Os pesquisadores descobriram que encontrar maneiras de restringir o transporte em veículos particulares poderia ter, mesmo que modestamente, um impacto significativo. Um estudo recente na "Nature Climate Change" analisou o que seria necessário para reduzir drasticamente as emissões de veículos de passeio nos Estados Unidos. Se os americanos continuarem a aumentar o total de quilômetros rodados a cada ano, como historicamente o fazem, o país pode precisar de cerca de 350 milhões de veículos elétricos até 2050 – número assustador.
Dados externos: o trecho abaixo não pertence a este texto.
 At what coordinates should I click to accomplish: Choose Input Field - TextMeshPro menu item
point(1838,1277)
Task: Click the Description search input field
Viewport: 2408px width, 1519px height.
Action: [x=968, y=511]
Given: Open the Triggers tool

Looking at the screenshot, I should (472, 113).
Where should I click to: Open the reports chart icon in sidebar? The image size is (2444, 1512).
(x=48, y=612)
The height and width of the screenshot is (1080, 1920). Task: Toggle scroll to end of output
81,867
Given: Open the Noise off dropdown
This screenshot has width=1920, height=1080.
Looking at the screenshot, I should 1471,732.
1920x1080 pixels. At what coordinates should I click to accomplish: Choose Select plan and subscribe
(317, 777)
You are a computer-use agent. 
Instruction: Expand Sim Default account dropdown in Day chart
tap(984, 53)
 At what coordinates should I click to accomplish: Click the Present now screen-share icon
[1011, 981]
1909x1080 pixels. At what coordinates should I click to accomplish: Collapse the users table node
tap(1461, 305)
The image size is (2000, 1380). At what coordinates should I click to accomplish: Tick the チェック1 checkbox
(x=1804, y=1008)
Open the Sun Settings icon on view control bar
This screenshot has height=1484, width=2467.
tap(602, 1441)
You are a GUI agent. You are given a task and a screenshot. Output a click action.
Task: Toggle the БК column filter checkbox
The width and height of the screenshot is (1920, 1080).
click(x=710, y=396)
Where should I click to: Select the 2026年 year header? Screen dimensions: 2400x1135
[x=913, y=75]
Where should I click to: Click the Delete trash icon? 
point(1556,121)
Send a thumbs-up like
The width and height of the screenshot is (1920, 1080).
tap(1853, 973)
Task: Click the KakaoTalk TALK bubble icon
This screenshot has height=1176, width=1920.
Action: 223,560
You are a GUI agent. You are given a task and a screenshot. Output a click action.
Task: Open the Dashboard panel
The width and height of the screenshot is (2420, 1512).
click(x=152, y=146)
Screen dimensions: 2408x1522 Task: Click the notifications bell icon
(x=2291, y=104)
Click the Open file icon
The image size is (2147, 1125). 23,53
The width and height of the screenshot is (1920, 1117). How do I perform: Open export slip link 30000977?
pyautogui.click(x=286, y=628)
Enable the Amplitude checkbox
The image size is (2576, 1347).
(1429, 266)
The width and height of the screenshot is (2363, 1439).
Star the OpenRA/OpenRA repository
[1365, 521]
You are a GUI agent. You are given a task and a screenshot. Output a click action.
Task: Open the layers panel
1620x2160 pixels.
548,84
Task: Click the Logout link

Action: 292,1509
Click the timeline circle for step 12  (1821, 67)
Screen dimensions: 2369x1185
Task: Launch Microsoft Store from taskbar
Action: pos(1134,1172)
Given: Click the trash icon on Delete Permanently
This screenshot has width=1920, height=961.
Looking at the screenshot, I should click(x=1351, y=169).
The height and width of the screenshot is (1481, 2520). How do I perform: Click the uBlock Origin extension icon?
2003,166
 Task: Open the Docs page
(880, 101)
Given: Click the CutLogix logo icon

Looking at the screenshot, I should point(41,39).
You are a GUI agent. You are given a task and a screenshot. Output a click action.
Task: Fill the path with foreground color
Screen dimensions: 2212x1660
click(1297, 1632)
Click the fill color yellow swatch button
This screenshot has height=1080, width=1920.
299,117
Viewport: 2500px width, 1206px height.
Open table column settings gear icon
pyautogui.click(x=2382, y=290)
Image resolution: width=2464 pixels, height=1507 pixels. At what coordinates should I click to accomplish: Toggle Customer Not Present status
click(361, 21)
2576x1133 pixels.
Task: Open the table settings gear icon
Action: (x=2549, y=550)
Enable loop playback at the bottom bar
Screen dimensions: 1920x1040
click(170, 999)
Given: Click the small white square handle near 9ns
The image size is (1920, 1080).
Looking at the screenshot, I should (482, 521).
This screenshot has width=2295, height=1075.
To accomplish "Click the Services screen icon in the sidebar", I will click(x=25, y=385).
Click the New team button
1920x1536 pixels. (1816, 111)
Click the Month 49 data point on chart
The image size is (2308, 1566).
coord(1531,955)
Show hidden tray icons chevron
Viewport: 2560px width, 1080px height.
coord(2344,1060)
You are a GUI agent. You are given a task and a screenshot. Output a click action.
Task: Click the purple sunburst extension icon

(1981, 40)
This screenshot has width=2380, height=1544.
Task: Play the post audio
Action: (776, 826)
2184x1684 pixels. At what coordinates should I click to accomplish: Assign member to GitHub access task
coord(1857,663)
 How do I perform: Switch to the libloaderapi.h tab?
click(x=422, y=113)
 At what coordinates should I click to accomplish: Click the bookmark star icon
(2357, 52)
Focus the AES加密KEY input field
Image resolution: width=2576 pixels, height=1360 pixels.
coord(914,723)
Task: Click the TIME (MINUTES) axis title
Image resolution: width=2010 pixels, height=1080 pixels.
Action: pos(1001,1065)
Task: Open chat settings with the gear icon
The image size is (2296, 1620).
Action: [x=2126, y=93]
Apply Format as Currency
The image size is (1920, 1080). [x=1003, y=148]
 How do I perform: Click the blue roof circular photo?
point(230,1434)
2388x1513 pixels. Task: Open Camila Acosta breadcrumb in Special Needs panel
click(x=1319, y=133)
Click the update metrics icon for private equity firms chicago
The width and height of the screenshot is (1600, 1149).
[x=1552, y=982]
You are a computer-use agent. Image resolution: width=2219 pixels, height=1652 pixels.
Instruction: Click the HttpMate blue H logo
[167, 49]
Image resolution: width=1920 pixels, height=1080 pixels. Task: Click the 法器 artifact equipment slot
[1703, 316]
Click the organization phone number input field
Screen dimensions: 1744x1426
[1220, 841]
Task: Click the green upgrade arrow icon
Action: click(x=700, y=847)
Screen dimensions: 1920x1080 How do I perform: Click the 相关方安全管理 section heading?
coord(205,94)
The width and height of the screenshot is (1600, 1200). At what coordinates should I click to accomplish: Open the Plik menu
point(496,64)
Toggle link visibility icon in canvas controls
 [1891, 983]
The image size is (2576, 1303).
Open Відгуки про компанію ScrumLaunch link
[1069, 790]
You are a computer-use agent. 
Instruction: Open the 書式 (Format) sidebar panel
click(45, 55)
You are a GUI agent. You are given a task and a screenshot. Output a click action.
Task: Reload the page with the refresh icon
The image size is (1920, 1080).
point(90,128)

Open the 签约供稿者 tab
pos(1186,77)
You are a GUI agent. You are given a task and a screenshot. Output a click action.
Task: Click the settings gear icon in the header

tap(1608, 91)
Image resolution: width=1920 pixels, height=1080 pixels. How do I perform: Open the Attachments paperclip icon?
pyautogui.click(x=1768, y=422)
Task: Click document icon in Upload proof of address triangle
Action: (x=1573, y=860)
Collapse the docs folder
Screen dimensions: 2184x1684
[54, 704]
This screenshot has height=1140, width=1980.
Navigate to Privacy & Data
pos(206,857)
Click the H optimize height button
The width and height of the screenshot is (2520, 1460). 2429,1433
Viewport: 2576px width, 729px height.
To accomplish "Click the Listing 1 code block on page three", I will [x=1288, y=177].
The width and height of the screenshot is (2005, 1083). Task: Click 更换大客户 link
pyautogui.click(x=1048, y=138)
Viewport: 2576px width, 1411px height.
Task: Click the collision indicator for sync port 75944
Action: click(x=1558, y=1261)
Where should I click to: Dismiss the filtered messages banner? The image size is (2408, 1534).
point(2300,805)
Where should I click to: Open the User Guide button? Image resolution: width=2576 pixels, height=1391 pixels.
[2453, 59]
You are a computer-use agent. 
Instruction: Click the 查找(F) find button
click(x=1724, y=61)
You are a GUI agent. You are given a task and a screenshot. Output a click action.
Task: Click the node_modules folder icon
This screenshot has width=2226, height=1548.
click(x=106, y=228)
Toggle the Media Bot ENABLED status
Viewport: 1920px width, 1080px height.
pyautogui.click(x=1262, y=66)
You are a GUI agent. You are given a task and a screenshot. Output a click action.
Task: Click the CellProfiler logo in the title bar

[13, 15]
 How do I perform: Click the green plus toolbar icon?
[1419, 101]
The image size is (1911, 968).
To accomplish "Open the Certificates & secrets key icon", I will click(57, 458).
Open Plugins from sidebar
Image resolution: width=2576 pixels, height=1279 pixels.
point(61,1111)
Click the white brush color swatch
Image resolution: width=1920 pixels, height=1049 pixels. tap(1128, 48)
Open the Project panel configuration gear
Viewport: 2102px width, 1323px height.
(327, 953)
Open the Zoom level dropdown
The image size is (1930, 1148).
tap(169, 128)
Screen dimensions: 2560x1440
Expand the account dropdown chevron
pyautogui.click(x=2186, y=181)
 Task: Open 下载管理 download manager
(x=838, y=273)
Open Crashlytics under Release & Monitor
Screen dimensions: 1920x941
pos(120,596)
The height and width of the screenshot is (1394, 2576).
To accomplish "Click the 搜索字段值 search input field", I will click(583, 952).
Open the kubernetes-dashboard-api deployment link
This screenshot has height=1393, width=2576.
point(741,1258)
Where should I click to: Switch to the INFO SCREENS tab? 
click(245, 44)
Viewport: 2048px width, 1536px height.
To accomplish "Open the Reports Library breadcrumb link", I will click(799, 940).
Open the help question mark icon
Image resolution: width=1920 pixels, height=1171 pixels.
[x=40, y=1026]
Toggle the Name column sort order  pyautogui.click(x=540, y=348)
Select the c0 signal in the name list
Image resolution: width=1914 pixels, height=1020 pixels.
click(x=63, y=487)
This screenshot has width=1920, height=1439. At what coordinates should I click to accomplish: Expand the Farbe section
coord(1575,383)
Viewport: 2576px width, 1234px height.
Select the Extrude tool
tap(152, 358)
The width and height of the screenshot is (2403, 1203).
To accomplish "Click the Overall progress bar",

Isso também exigiria uma expansão maciça da rede elétrica do país, além de novos suprimentos de materiais de bateria, como lítio e cobalto.
O estudo também explorou o que aconteceria se os Estados Unidos mantivessem o número de veículos inalterado pelos próximos 30 anos. Nesse cenário, os pesquisadores descobriram que o país poderia reduzir as emissões profundamente com cerca de 205 milhões de veículos elétricos.
"Não estamos dizendo que todos teriam de ir trabalhar de ônibus. Muita gente precisa de um veículo particular para se locomover, e nesses casos os carros elétricos fazem sentido como solução climática. Mas não devemos nos limitar a pensar em veículos elétricos como a única opção aqui", disse Alexandre Milovanoff, pesquisador de energia e sustentabilidade da Universidade de Toronto e principal autor do estudo.